[Stored data entries]
*** Begin section ***
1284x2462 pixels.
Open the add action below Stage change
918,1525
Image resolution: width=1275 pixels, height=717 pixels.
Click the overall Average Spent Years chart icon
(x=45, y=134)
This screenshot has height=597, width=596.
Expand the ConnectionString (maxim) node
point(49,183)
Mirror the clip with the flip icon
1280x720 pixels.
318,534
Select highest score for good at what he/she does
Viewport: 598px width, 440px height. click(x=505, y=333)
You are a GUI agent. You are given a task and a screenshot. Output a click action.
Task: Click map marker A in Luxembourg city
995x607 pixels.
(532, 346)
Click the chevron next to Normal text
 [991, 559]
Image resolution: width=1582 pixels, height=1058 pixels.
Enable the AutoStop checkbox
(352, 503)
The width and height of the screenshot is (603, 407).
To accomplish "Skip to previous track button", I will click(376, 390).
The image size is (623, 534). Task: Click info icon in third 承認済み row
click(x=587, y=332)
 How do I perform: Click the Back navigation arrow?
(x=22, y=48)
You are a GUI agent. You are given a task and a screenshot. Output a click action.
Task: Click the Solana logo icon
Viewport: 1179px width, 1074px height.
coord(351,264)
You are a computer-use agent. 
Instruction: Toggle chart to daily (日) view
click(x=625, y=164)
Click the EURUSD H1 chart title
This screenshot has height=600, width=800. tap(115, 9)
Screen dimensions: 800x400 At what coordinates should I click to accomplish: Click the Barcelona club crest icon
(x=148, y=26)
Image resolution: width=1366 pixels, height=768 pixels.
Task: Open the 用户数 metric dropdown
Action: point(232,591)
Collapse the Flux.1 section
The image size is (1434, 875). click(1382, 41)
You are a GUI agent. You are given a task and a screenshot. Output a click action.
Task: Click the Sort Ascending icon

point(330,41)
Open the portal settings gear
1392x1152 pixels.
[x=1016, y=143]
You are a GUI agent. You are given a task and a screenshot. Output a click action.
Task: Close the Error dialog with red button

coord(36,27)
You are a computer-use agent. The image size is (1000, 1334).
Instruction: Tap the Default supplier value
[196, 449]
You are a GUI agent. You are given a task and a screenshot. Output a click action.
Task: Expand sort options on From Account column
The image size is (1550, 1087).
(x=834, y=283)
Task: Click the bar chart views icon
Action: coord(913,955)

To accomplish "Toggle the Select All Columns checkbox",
*** End section ***
> _ASSIGNMENT_
Every entry shown above should be written out again without a single difference.

> _RESULT OF THE TASK_
1284x2462 pixels.
Open the add action below Stage change
918,1525
Image resolution: width=1275 pixels, height=717 pixels.
Click the overall Average Spent Years chart icon
(x=45, y=134)
This screenshot has height=597, width=596.
Expand the ConnectionString (maxim) node
point(49,183)
Mirror the clip with the flip icon
1280x720 pixels.
318,534
Select highest score for good at what he/she does
Viewport: 598px width, 440px height. click(x=505, y=333)
You are a GUI agent. You are given a task and a screenshot. Output a click action.
Task: Click map marker A in Luxembourg city
995x607 pixels.
(532, 346)
Click the chevron next to Normal text
 [991, 559]
Image resolution: width=1582 pixels, height=1058 pixels.
Enable the AutoStop checkbox
(352, 503)
The width and height of the screenshot is (603, 407).
To accomplish "Skip to previous track button", I will click(376, 390).
The image size is (623, 534). Task: Click info icon in third 承認済み row
click(x=587, y=332)
 How do I perform: Click the Back navigation arrow?
(x=22, y=48)
You are a GUI agent. You are given a task and a screenshot. Output a click action.
Task: Click the Solana logo icon
Viewport: 1179px width, 1074px height.
coord(351,264)
You are a computer-use agent. 
Instruction: Toggle chart to daily (日) view
click(x=625, y=164)
Click the EURUSD H1 chart title
This screenshot has height=600, width=800. tap(115, 9)
Screen dimensions: 800x400 At what coordinates should I click to accomplish: Click the Barcelona club crest icon
(x=148, y=26)
Image resolution: width=1366 pixels, height=768 pixels.
Task: Open the 用户数 metric dropdown
Action: point(232,591)
Collapse the Flux.1 section
The image size is (1434, 875). click(1382, 41)
You are a GUI agent. You are given a task and a screenshot. Output a click action.
Task: Click the Sort Ascending icon

point(330,41)
Open the portal settings gear
1392x1152 pixels.
[x=1016, y=143]
You are a GUI agent. You are given a task and a screenshot. Output a click action.
Task: Close the Error dialog with red button

coord(36,27)
You are a computer-use agent. The image size is (1000, 1334).
Instruction: Tap the Default supplier value
[196, 449]
You are a GUI agent. You are given a task and a screenshot. Output a click action.
Task: Expand sort options on From Account column
The image size is (1550, 1087).
(x=834, y=283)
Task: Click the bar chart views icon
Action: coord(913,955)

To accomplish "Toggle the Select All Columns checkbox",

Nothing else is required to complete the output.